Freddy vs. Jason: C-
Welcome to a movie that attempts to take the famous chemistry from the Godzilla vs. films and transfer it to the 11th installment in the Friday the 13th (or 8th Nightmare on Elm Street) series. If you sit down expecting to see something revolutionary that doesn’t shamelessly cash in on ideas from the past 25 years, you will be very disappointed.
I remember salivating over the marketing for this film; two of my favorite horror characters were going to face off in mortal combat. It was a horror version of Santa vs. the Easter Bunny. This was when I was really into WWE, so I was basically destined to see this in the theater. The director manages to cram everything Freddy/Jason fans love about Freddy/Jason movies into 95 minutes and the results are anti-climactic. Think about it: Just because I like avocado, toffee, and roast beef, doesn’t mean dumping them down the chute of a juicer is going to make nectar. If you are like me and are a fan of both franchises, you’ll suck it down and believe you love it no matter what while others will be understandably perplexed and bored.
There are plenty of decent looking teenagers misbehaving before they are killed, foggy boiler room dream-murders, “chh-chh, chaa-chaa” Jason noises, and a plot that you could read the newspaper through.

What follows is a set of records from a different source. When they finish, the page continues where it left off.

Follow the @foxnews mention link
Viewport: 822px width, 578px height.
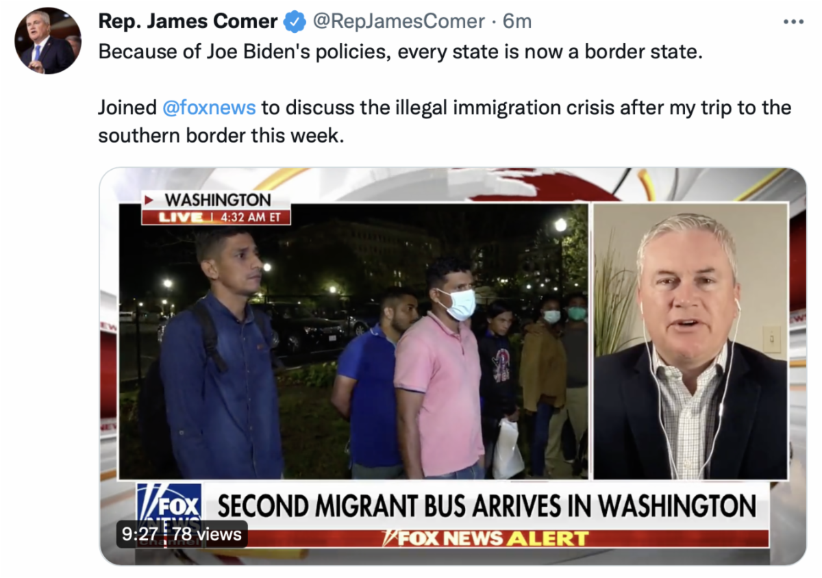(210, 108)
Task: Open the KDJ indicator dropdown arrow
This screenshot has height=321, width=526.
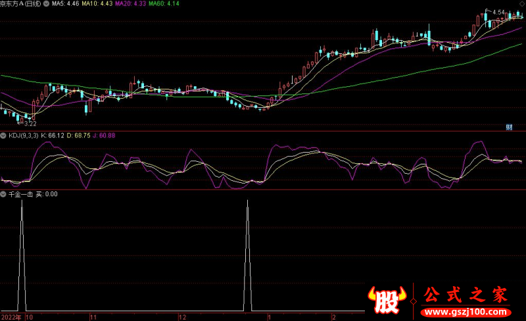Action: [x=4, y=136]
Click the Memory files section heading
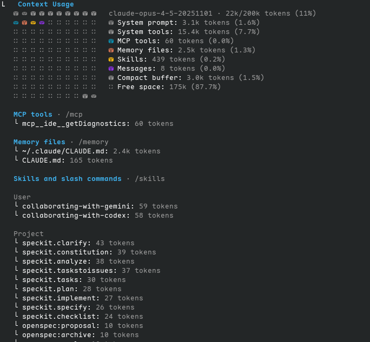370x342 pixels. pyautogui.click(x=39, y=142)
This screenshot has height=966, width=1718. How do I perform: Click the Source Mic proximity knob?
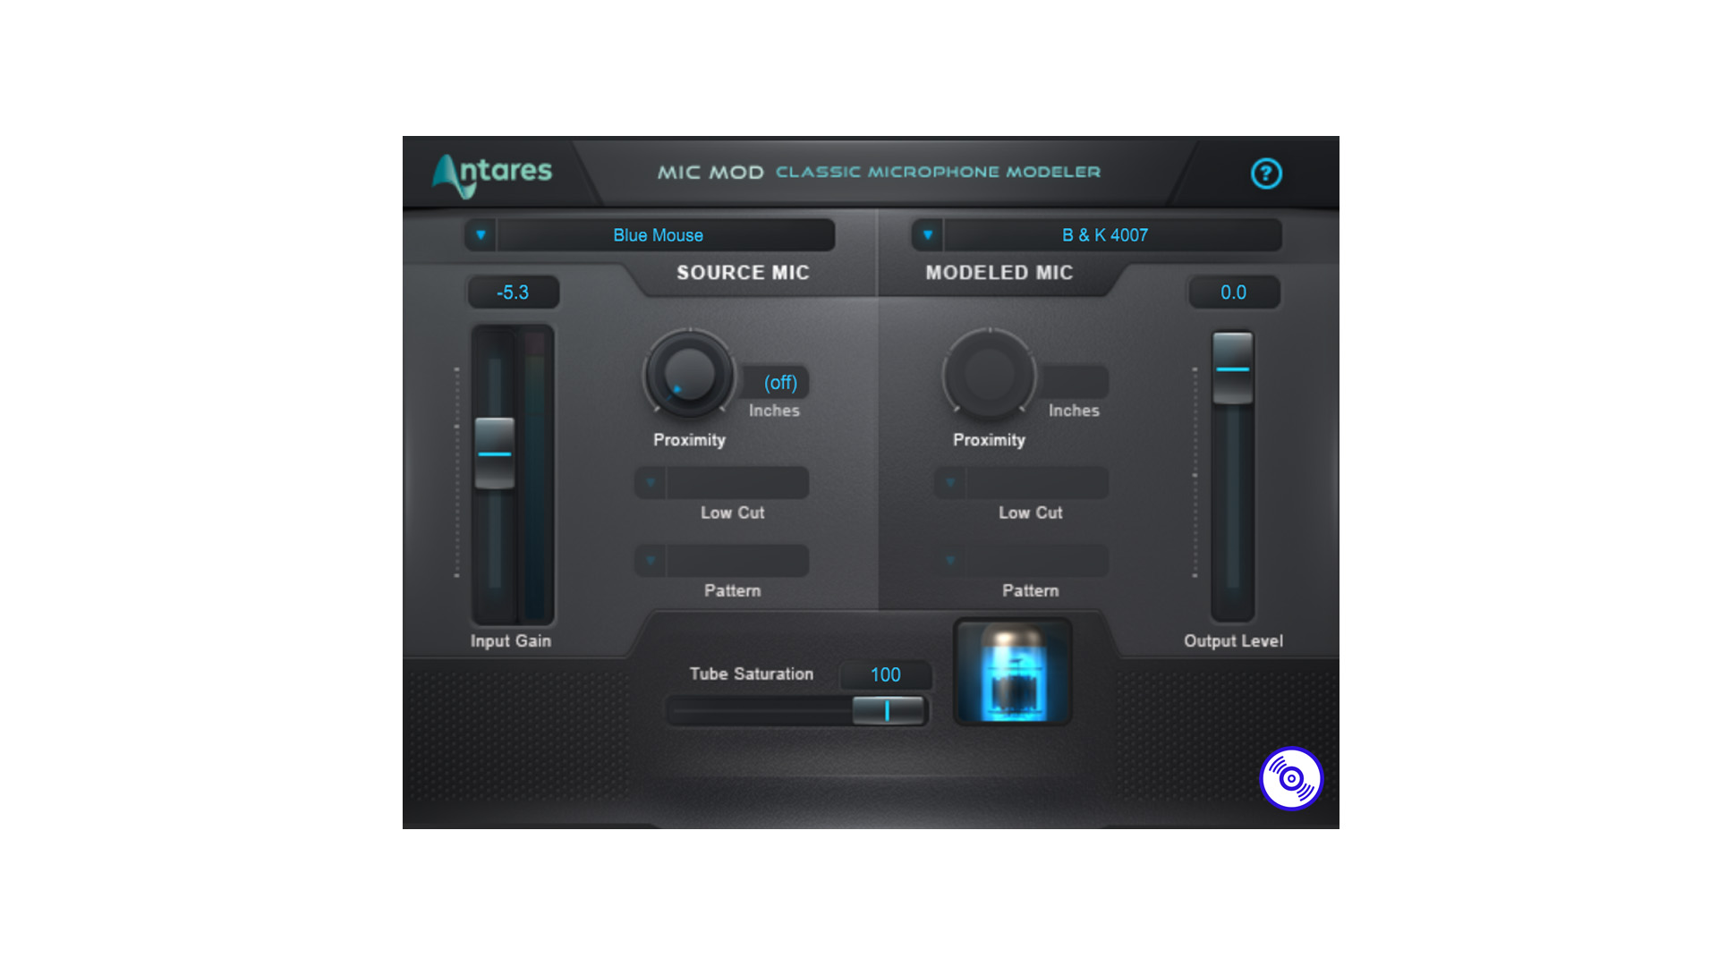(688, 381)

There isn’t a minute of this movie that goes out on a limb that isn’t immediately rendered as CGI and lopped off.
At the beginning of the film, fans are already all riled up from the dick-tease ending of Jason Goes to Hell. Freddy is trapped in Dream World because parents of Elm Street have gone to near-Orwellian pains to remove his killing sprees from the newspaper archives and minds of the town. Apparently, Freddy requires mass paranoia and terror in order to operate, both of which have been abolished by the town’s seemingly well-meaning helicopter parents; no sniveling, horrified teens means Freddy has no power. Freddy resurrects Jason and sets him loose on Elm Street, knowing that his murders will result in a renaissance of Freddy-fear, allowing Freddy to kill, kill, kill.
Just like Greek mythology, logical questions about the story have no place here. While some “rules” are set in stone, others are made of Silly Putty. Freddy is weak and can’t kill kids in their dreams, but he can summon dead people from Hell. How can Freddy go to Hell, but not Earth? He is confined to the dream world except when convenient for particular scenes. How is Jason, after so many decades, still so damn quiet and why is his machete five feet long?
The “vs.” part of the film comes in when the movie has about 15 minutes left; a rejuvenated Freddy attempts to eliminate Jason so he can have all the carnage to himself. I won’t ruin it for you, but the fight scenes are what a toddler playing with action figures probably imagines, full of flying jump-kicks, projectiles, and one-liners. Imagine Freddy and Jason as Power Ranger villains and you’ll have the aesthetic of the film correctly pictured.
Objectively, the movie is terrible. But you know what? It is the only movie I have ever seen twice in the theater on the same day. Maybe that means I’m a loser, but maybe it means fuck you, I’m not a loser: C-!